Exercise objective | Go through the entries below. Copy each line in which "computer" appears.
● ● ● ● ●
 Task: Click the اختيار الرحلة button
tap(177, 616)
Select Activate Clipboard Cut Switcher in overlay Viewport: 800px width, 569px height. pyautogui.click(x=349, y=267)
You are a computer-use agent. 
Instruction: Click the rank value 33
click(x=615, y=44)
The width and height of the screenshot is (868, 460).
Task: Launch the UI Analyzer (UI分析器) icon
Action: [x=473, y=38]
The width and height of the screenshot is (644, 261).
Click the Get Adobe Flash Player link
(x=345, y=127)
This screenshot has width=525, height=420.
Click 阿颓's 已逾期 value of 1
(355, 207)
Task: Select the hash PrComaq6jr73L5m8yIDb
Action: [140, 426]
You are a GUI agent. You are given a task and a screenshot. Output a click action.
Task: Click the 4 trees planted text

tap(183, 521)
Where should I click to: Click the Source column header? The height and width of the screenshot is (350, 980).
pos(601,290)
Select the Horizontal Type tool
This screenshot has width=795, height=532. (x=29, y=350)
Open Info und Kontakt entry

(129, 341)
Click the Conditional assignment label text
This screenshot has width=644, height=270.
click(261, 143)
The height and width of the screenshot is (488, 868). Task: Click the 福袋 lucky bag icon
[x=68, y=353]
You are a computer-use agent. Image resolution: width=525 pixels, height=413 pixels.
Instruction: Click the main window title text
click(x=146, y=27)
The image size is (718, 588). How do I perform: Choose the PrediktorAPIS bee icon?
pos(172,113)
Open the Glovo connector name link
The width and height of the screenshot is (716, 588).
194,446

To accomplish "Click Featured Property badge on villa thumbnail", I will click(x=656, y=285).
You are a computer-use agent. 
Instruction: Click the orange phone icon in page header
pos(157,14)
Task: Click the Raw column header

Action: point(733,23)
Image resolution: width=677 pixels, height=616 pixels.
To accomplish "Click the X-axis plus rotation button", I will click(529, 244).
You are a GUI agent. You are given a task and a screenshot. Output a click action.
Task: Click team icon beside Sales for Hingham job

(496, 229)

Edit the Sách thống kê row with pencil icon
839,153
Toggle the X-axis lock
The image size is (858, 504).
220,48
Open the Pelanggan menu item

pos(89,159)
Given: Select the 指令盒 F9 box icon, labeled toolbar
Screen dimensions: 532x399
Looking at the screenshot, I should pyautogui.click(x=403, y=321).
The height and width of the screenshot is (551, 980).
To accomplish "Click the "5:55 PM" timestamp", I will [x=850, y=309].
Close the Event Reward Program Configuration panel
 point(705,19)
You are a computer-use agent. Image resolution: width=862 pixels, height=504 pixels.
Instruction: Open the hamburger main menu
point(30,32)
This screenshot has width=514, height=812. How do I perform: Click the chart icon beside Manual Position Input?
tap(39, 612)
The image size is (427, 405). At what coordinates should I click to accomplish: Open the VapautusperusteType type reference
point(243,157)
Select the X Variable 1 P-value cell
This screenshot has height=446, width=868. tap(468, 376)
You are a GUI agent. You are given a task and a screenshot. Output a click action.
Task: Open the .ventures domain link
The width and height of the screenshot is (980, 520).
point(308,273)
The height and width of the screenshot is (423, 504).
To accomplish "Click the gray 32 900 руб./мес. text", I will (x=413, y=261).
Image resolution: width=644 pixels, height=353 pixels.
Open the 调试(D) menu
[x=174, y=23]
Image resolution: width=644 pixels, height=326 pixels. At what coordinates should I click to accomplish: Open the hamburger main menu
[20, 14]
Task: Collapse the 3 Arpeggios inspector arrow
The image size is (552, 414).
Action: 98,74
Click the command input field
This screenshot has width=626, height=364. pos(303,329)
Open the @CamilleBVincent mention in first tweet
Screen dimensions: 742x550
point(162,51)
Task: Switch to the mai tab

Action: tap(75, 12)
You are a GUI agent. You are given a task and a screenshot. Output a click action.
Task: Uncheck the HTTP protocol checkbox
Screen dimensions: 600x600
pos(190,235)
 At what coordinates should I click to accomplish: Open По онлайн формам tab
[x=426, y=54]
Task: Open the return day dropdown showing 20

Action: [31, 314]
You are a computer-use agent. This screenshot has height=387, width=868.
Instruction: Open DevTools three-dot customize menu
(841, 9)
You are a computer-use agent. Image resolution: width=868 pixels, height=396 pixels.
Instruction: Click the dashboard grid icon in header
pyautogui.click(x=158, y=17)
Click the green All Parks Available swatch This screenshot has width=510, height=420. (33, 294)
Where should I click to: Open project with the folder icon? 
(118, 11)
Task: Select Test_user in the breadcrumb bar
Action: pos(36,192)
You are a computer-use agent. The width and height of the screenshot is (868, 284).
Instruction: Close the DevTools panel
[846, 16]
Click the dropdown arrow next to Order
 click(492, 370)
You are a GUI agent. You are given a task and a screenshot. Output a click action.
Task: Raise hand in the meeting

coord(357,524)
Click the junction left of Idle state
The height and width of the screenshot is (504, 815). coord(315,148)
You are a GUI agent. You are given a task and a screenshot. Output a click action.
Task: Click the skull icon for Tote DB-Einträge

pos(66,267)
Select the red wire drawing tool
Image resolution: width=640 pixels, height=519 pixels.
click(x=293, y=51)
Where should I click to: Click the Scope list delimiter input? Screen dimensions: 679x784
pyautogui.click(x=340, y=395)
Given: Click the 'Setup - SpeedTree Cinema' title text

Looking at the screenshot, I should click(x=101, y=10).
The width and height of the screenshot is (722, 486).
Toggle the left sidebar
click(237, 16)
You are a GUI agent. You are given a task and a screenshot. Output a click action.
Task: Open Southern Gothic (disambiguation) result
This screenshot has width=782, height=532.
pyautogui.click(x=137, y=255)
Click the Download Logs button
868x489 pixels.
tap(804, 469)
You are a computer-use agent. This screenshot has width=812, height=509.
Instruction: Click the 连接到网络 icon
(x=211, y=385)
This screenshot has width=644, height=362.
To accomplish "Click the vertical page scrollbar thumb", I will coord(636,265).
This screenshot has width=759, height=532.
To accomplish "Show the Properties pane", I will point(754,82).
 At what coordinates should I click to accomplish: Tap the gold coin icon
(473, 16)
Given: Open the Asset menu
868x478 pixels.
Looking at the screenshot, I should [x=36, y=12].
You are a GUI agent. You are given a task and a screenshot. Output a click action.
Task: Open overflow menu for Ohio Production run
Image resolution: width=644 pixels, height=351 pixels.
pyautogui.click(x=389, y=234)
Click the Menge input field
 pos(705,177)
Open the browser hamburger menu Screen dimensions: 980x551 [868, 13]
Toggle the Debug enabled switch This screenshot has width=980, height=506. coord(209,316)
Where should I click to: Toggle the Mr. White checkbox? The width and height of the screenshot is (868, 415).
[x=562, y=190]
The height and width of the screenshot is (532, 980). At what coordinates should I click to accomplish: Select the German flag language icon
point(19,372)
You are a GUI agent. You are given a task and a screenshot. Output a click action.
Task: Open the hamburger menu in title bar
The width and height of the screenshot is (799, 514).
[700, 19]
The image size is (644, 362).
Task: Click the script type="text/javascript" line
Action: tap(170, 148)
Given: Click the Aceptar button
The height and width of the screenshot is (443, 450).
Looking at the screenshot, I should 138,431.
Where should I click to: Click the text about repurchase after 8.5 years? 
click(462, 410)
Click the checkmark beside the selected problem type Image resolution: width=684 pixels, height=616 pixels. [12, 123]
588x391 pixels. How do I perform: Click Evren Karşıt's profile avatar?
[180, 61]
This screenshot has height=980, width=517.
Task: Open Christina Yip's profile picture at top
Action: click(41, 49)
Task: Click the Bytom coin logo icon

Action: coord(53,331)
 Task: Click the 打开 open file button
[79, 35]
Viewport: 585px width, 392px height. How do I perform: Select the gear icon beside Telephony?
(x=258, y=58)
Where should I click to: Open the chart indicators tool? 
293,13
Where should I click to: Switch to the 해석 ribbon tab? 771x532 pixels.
● ● ● ● ●
Finished exercise |
You are a computer-use agent. 
You are a computer-use agent. Image resolution: width=525 pixels, height=413 pixels.
You are a computer-use agent. 
You are a computer-use agent. Image resolution: width=862 pixels, height=504 pixels.
You are a computer-use agent. This screenshot has height=387, width=868.
You are a computer-use agent. Image resolution: width=868 pixels, height=396 pixels.
You are a computer-use agent. The width and height of the screenshot is (868, 284).
You are a computer-use agent. This screenshot has width=812, height=509.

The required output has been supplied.